The above data is inconvenient to be input into the model for training at the same time. It is necessary to further organize the data and construct it into the following form:

  • input_ids: Concat the chosen and rejected of input_ids on the 0 dimension
  • attention_mask: Concat the chosen and rejected of attention_mask on the 0 dimension
  • labels: Set the chosen part to 0, the rejected part to 1, and concat on the 0 dimension. This step completes the digital vectorization of the stirng label.
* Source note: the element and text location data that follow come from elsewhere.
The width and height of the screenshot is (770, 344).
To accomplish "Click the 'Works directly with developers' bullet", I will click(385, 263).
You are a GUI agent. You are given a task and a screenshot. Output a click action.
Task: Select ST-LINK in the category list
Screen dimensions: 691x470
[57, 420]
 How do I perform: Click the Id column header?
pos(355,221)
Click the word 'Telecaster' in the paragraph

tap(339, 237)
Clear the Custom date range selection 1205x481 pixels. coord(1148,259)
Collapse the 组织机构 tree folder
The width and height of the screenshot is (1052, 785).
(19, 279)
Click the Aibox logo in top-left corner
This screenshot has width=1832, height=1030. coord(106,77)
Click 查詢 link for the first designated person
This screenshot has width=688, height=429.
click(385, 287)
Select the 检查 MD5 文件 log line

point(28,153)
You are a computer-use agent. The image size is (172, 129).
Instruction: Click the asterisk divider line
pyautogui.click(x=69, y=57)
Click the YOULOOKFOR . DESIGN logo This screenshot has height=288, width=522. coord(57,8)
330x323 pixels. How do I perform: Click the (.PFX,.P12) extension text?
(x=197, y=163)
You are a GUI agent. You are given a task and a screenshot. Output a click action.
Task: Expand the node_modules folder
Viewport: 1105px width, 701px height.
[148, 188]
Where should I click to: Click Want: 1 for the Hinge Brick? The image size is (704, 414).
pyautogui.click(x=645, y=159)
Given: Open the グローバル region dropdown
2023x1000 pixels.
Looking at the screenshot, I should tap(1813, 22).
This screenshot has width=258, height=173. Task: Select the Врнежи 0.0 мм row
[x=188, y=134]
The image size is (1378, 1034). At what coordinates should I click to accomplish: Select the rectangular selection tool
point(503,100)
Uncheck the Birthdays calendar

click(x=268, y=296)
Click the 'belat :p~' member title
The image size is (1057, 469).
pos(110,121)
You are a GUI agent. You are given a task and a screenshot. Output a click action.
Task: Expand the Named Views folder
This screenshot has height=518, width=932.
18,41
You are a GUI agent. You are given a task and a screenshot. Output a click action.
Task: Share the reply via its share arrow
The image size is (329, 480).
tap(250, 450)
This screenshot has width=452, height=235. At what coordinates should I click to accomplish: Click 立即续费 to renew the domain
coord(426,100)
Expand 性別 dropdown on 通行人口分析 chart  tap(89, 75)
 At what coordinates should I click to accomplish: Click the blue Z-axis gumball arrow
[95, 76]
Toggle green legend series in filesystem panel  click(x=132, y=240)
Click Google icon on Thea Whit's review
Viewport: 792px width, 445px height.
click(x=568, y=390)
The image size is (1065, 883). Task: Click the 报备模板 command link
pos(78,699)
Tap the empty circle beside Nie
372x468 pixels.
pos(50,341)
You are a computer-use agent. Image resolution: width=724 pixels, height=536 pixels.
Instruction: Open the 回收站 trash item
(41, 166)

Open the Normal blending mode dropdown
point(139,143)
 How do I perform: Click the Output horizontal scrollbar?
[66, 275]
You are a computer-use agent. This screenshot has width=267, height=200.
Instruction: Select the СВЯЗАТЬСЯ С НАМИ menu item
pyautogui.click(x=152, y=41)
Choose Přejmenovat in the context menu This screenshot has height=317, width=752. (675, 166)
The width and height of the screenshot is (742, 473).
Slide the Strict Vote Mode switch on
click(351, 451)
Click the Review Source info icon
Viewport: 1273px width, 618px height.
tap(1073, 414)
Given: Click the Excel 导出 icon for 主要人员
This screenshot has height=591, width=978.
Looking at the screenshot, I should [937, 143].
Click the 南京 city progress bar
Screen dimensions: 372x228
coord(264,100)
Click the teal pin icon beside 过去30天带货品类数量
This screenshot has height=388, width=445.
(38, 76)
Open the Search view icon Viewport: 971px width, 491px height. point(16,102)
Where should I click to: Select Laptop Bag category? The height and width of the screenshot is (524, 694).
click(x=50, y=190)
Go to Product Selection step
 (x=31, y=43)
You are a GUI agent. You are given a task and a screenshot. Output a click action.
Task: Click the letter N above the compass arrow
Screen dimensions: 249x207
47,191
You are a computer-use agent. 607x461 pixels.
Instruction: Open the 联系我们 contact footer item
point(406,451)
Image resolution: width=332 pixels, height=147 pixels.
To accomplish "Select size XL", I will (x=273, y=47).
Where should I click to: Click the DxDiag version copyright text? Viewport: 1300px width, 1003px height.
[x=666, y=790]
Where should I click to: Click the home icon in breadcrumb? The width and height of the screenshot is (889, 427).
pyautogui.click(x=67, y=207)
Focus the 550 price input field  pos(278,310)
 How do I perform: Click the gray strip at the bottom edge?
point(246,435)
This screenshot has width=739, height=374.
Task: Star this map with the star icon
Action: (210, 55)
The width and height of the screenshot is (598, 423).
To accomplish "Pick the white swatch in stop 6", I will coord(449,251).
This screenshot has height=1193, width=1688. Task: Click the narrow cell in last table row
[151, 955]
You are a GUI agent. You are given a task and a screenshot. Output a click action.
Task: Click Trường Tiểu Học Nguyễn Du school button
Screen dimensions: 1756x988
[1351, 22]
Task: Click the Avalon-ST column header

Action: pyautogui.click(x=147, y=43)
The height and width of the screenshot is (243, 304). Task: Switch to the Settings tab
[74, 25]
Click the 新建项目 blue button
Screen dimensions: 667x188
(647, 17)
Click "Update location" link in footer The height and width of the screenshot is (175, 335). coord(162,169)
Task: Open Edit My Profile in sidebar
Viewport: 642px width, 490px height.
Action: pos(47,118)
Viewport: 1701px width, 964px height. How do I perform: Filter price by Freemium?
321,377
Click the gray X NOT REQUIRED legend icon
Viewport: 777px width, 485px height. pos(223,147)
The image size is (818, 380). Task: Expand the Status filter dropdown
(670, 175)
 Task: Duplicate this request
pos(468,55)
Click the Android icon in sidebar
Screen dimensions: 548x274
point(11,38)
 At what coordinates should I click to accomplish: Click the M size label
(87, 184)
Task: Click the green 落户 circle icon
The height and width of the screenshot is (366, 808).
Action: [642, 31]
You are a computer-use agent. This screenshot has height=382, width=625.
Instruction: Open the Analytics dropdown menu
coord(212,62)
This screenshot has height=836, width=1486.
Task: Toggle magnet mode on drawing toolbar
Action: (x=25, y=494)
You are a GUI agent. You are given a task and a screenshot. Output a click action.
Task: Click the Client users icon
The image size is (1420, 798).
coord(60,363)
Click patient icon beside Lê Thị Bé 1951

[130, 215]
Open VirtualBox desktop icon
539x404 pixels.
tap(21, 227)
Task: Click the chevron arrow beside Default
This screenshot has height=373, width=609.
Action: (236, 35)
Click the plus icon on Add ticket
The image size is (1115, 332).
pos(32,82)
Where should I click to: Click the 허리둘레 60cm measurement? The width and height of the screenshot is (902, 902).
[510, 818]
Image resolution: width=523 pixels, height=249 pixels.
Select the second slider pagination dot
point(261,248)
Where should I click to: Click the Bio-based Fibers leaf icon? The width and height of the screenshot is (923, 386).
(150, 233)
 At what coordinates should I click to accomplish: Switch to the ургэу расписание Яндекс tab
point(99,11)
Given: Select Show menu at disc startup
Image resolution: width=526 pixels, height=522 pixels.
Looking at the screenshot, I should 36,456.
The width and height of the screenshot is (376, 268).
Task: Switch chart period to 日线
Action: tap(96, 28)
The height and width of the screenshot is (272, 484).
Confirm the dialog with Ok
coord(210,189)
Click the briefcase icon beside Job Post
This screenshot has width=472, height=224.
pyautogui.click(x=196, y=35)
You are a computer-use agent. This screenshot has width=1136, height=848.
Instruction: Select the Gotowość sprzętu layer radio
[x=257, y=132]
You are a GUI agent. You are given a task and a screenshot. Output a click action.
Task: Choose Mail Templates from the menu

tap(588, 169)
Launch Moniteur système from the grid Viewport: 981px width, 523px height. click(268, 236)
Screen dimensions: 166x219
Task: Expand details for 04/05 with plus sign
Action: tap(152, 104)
It should be noted that after the above processing, the batch size becomes twice the original

class DataCollatorReward:
    def __call__(self, data):
        batch = {}
        batch["input_ids"] = torch.cat([f[0] for f in data] + [f[2] for f in data])
        batch["attention_mask"] = torch.cat([f[1] for f in data] + [f[3] for f in data])
        batch["labels"] = torch.tensor([0] * len(data) + [1] * len(data))
        return batch
  • 1.
  • 2.
  • 3.
  • 4.
  • 5.
  • 6.
  • 7.

3. Build a reward model

The structure of RM is relatively simple, that is, transformer structure + linear classification head.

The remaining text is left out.